The last sentence is interesting given the WA Liberals showed no indication of ever reducing the age of consent for homosexual sex from 21 years to 18 years while they were in office.
Not content with alienating gay men, Barnett’s Liberals reaffirmed their opposition to lesbians accessing IVF services and opposed same-sex couples’ use of the Family Court. Their document may as well have been called “Homosexuals Last”.
It is not clear how many gays voted ALP or even if the vote was significant. However, Barnett’s anti-gay policies surely didn’t help his cause. And gay rights campaigners across Australia were alarmed by the explicit attempt to make the age of consent in WA unequal once again - and rightly so. The age of consent, which I will focus on, should remain equal for very good reasons.
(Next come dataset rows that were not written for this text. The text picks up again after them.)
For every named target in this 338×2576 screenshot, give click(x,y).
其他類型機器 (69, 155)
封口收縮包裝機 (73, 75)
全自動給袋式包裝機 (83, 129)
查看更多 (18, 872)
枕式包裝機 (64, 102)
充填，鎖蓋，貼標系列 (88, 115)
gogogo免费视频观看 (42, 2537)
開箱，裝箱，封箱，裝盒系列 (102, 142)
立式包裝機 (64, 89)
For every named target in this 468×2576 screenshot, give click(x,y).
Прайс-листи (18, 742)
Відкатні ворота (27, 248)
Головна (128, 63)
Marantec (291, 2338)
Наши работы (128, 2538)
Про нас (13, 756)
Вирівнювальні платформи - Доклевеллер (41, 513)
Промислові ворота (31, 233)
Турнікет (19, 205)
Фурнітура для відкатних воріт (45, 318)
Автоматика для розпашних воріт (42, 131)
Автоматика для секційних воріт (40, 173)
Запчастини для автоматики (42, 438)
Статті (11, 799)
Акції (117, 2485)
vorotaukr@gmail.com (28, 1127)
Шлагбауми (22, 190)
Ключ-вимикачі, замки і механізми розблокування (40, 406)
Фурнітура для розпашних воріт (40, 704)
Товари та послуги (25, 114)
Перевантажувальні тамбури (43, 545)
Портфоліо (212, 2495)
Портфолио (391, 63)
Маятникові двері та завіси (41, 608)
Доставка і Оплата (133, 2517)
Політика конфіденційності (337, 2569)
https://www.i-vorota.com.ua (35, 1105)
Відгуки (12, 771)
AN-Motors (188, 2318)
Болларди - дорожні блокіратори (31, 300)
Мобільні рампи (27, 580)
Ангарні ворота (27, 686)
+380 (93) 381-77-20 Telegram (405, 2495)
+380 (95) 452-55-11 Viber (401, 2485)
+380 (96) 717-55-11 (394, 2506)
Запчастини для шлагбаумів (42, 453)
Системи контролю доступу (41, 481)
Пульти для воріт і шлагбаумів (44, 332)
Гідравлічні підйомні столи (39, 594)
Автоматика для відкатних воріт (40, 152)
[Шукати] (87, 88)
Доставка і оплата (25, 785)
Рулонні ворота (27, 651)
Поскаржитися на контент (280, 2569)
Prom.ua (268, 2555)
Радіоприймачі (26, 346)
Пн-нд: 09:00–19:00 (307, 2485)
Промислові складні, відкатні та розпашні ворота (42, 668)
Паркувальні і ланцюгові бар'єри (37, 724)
Richard Roberts and Peter Maplestone have argued in their report The Age of Consent and Gay Men in NSW (2001) (pdf file 607KB) that:
No substantial evidence was found to support a higher age of consent for young homosexual men. The evidence supports the position that the age of consent should be equalised on the grounds that the current position is not only discriminatory against young gay men but is harmful in inhibiting their access to educational, health and welfare services at a time they need them most.
One counter-argument is that discriminatory practices can exist for very good reasons. For instance, 10-year-olds unlike 18-year-olds are not allowed to drive - for their own safety as well as everyone else’s. However, an unequal age of consent serves no useful purpose, is discriminatory for its own sake and has negative social and health implications for younger gay men.